→ **Extrait du document**:
● ● ● ● ●

Est-ce que la main invisible étrangle les travailleurs ?

Le 27 avril 2011

Interview de Penny Schantz, déléguée internationale du principal syndicat américain, alors que des manifestations sans précédents ont été organisées dans le Wisconsin et dans tous les États-Unis pour défendre les droits des syndicats.

Billet initialement publié sur OWNI.eu. Tous les liens sont en anglais.

« Prie pour les morts, combats de toutes tes forces pour les vivants. » Mother Jones

146 travailleurs sont morts dans l’incendie de l’usine de la Triangle Shirtwaist. Le directeur a fermé les portes, laissant aux victimes de l’usine le choix entre mourir brûlé ou sauter par les fenêtres. Pour rajouter une couche au drame, l’année précédente, les syndicats avaient essayé d’obtenir des conditions de travail plus sûres, mais les grèves n’avaient pas été soutenues et finalement, ces efforts ont échoué. La catastrophe la plus mortelle de l’histoire de l’industrie aurait pu être évitée si les syndicats avaient été entendu comme ils le méritaient.

Cela se passait le 25 mars 1911. De nos jours, les travailleurs se battent contre la droite, qui est déterminée à endiguer le déficit budgétaire en coupant les avantages de la classe sociale qui a le plus souffert de la crise économique. Pour atteindre ce but, les Républicains s’en prennent à la voix des travailleurs : les syndicats. Plus d’un siècle après, nous nous battons toujours pour les mêmes droits fondamentaux.

Il y a une guerre contre les travailleurs. En 2009, les 5% d’Américains les plus riches possédaient 65% de la richesse du pays pendant qu’à l’autre bout de l’échelle, 80% de la population possédait seulement 12,5% du gâteau. Supprimer les avantages de la classe moyenne n’est pas une solution viable pour résorber le déficit, mais c’est exactement ce que les Républicains essayent de faire.

● ● ● ● ●

→ **Consignes**:
1. D'après l'extrait sur les syndicats américains, combien de travailleurs sont morts dans l'incendie de l'usine de la Triangle Shirtwaist ?
2. Poursuivez l'extrait sur les syndicats américains à la suite de sa dernière phrase.

[Éléments issus d'une source de données]
● ● ● ● ●

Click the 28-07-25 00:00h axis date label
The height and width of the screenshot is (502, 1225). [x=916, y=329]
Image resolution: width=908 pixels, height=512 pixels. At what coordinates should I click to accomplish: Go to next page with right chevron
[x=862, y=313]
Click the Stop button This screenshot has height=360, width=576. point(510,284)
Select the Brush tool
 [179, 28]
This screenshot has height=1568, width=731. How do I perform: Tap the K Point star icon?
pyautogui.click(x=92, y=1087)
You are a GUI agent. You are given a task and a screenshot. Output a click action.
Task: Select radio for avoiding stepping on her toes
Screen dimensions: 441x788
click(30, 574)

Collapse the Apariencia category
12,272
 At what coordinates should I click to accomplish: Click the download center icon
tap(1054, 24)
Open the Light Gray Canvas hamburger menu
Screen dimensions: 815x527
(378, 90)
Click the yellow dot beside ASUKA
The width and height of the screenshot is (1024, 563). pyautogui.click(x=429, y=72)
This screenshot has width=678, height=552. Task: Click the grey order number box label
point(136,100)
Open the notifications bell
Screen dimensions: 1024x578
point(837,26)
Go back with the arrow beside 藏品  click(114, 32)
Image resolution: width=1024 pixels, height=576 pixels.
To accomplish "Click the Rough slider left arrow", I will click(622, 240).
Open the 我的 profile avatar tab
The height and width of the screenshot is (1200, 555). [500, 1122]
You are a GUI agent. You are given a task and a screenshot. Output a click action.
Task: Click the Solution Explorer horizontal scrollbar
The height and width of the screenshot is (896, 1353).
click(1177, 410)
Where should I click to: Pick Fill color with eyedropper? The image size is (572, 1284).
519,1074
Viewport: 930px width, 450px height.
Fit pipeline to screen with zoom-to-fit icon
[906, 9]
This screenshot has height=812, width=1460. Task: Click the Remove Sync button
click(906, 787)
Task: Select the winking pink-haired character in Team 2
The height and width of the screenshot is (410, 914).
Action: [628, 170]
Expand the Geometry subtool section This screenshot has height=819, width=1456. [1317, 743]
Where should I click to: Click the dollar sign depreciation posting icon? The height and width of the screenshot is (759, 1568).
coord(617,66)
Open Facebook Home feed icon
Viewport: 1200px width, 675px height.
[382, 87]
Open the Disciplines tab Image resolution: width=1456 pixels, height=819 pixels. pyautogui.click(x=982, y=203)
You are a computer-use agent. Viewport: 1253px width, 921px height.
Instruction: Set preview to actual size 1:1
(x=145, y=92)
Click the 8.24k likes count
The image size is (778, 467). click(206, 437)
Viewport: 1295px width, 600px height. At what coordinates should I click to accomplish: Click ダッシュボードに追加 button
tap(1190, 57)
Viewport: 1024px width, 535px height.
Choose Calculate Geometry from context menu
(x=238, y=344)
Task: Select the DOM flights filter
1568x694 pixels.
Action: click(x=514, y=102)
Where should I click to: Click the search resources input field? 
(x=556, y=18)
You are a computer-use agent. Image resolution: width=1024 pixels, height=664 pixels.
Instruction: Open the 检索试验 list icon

● ● ● ● ●

→ **Réponses attendues**:
1. 146 travailleurs.

2.
Le mois dernier, le gouverneur républicain Scott Walker a essayé de supprimer le droit de négocier collectivement des fonctionnaires de l’Etat du Wisconsin, suscitant une indignation que les États-Unis n’avaient pas connue depuis des décennies. Les gens ont envahi la capitale fédérale à l’occasion d’une manifestation pacifique, dans un état d’esprit similaire à celui de la place Tahrir. Alors que les dictateurs du Moyen-Orient tombent un à un sous les appels à la démocratie, les Républicains font ce qu’ils peuvent pour détruire le processus démocratique. Sans un démocrate présent, (tous les démocrates ont fui l’Etat pour éviter que la loi ne soit votée), Scott Walker a fait passer sa loi pour détruire la négociation collective, et affaiblir en fin de compte les syndicats. Alors qu’ils s’étaient fait barrer l’accès au building, les voix de la classe moyenne pouvaient encore se faire entendre dans les murs de la capitale. Cela vous rappelle quelque chose ?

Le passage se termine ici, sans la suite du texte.